Twitter has hosted proposals and divorce announcements, so it was only a matter of time before the site serviced an actual wedding ceremony.
On Monday, a Turkish couple made it official by tweeting 'I Do,' during their nuptials. Actually they wrote 'Evet'-- the Turkish word for 'Yes' --on their iPads, and added a few extra 't's' as is customary when expressing joy through digital mediums.
The groom, Cengizhan Celik, is a social media editor for the news website ensonhaber.com, so it almost makes sense that Twitter would serve as his best man. The bride, Candan Canik, doesn't seem to share the same enthusiasm for the service, considering her vow was her first tweet. But love is all about making sacrifices, right?
In a video of the ceremony, posted on Youtube, an officiant prompts the couple to confirm their vows and they both gaze into the faces of their respective iPads. By that point, Celik was already deep into live-tweeting the ceremony. Earlier, he'd kicked it off by posting the update: "Let the fun begin." It was an open invitation to the world to virtually crash the party. And crash they did. The wedding received international coverage and Celik retweeted copious congratulations with abandon.
After they made it official, and signed a marriage license with pen and paper (wah-wah) the groom tweeted a photo with his new bride, exhibiting the precise amount of web-friendly sarcasm as he held a finger-gun to his head and made a 'what have I done?' expression.
That photo joined the carousel of images on Celik's personal Twitter gallery, also home to photos Jeff Daniels and Webster.

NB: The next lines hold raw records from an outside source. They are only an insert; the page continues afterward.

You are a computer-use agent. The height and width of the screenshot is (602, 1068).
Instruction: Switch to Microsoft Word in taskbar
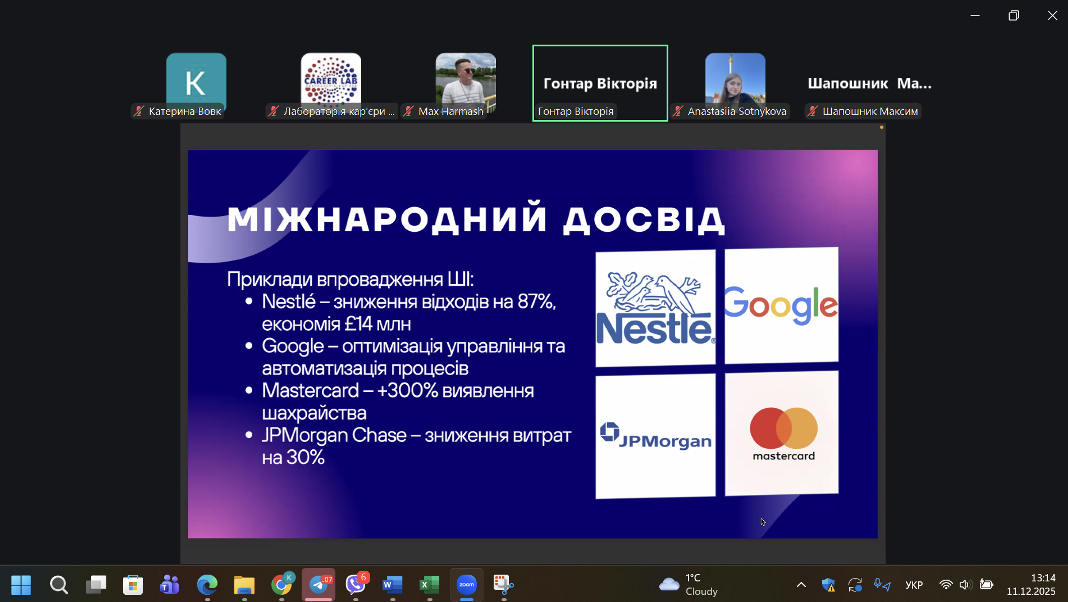pos(392,585)
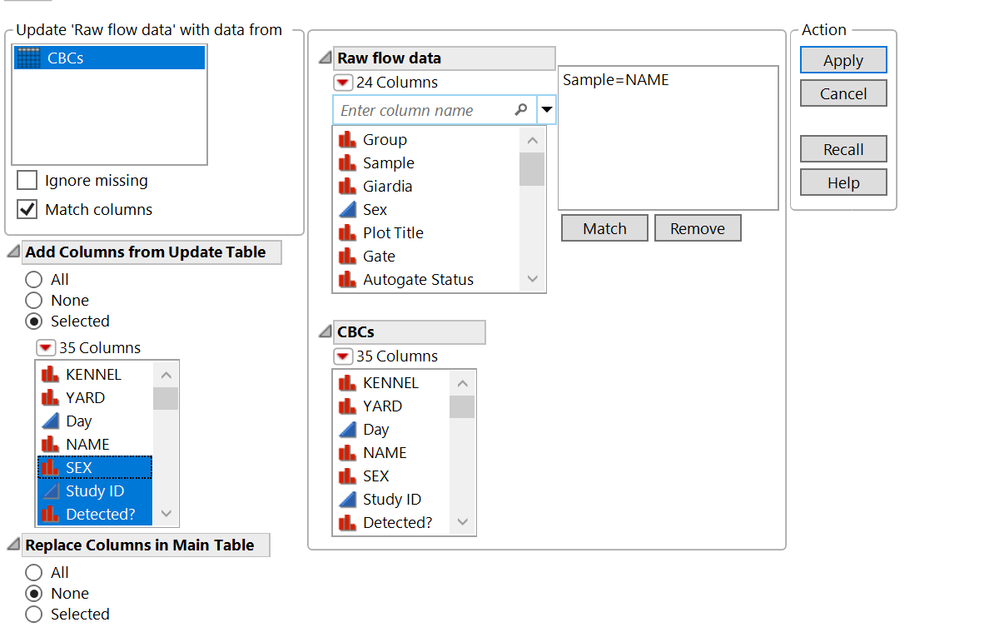Click the blue ordinal icon next to Sex
Image resolution: width=999 pixels, height=638 pixels.
click(346, 209)
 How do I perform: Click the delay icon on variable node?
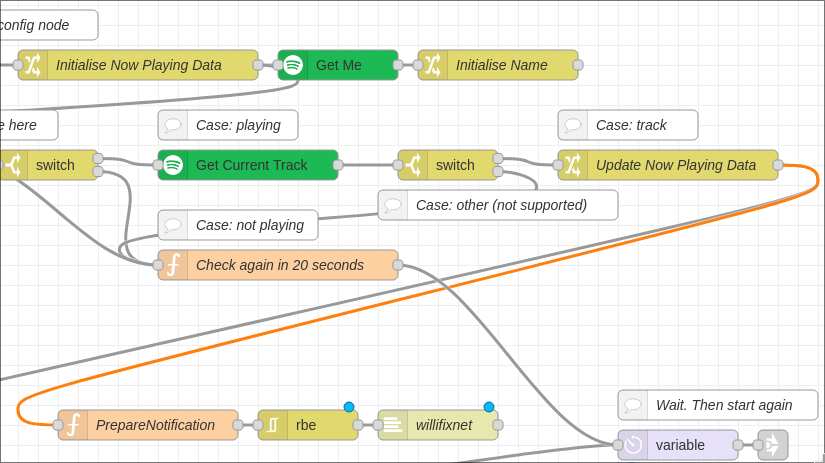coord(633,445)
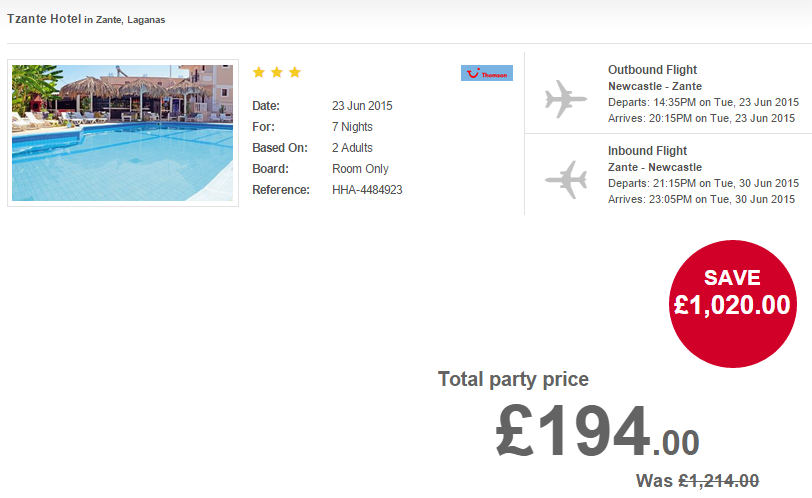Click the red SAVE £1,020.00 badge

tap(732, 304)
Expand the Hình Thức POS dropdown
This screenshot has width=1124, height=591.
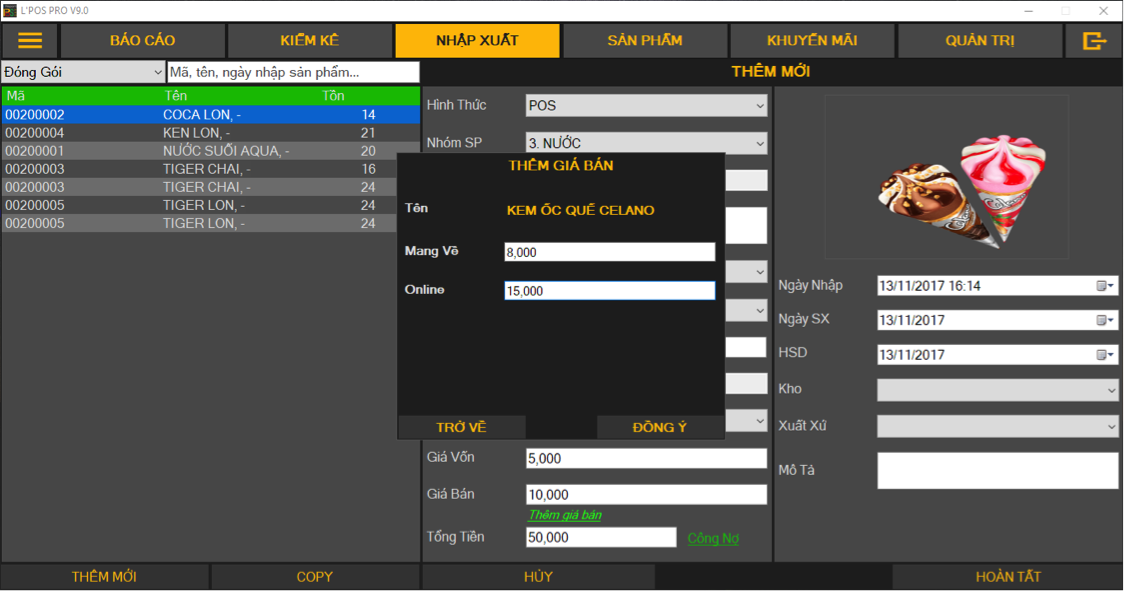(x=759, y=106)
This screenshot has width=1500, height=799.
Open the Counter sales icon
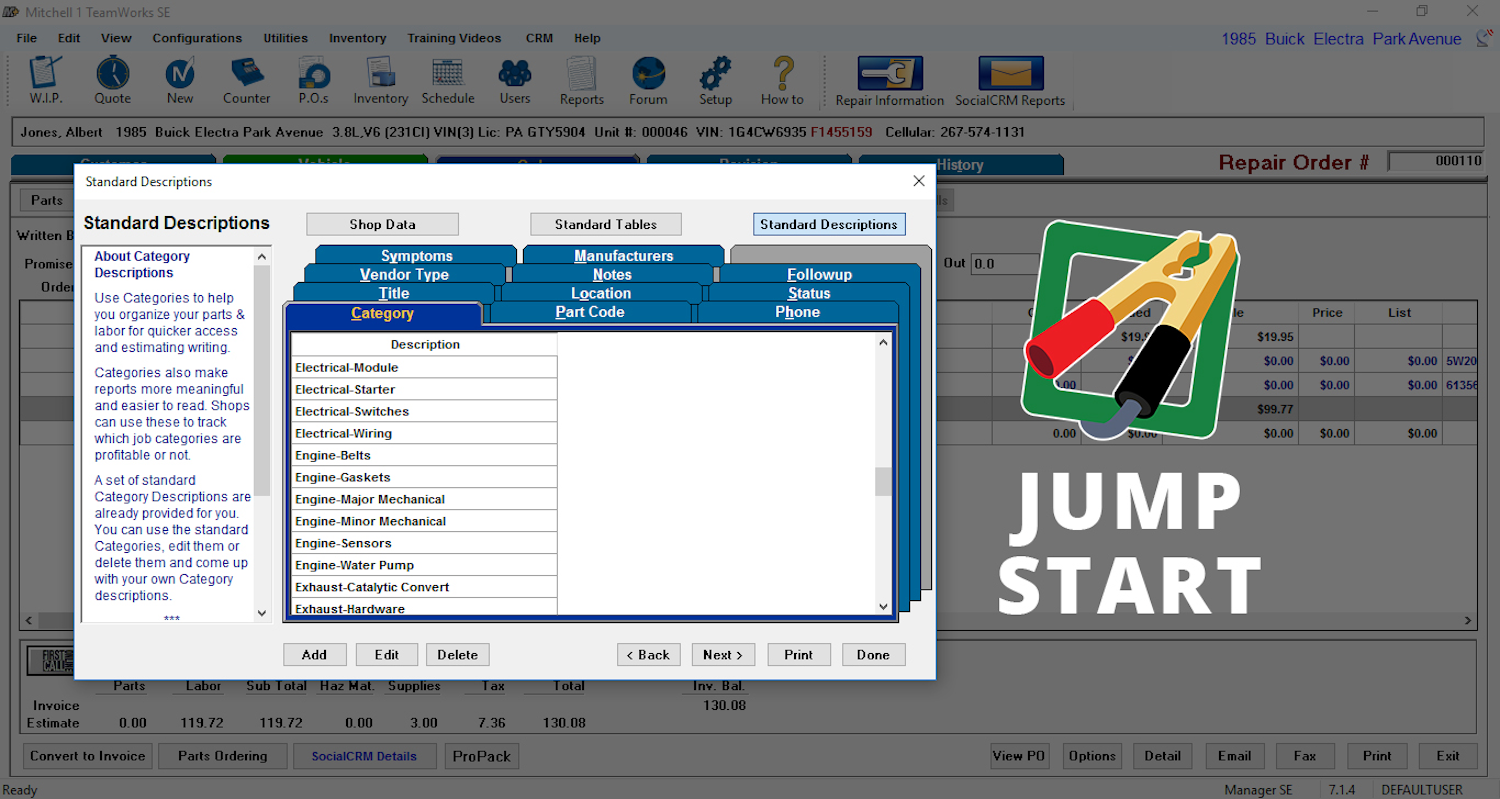coord(246,80)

It's not the first wedding ceremony to rely on technological innovations. Skype and laptops have been integrated into ceremonies when one half of a couple is separated by an ocean. Servicemen stationed oversees have patched in virtually to make their marriage official when their far from home. One couple live-streamed their vows for guests who couldn't catch a flight to their Dubai wedding in the aftermath of Iceland's volcanic eruption.
More recently, a groom-to-be tracked his proposal process on Twitter and celebrities like Kelsey Grammar and Ashton Kutcher have used the social networking site to release public statements about their divorce.
Celik's decision to live-tweet his romantic milestone was simple. He told a Turkish newspaper he wanted "a little surprise." With singing brides and zombie wedding photos, the bar was already high. But Celik, may have bumped it up a notch. If nothing else, he captured a moment most newlyweds say flies by in an instant. Too bad so much of it was spent looking at an iPad.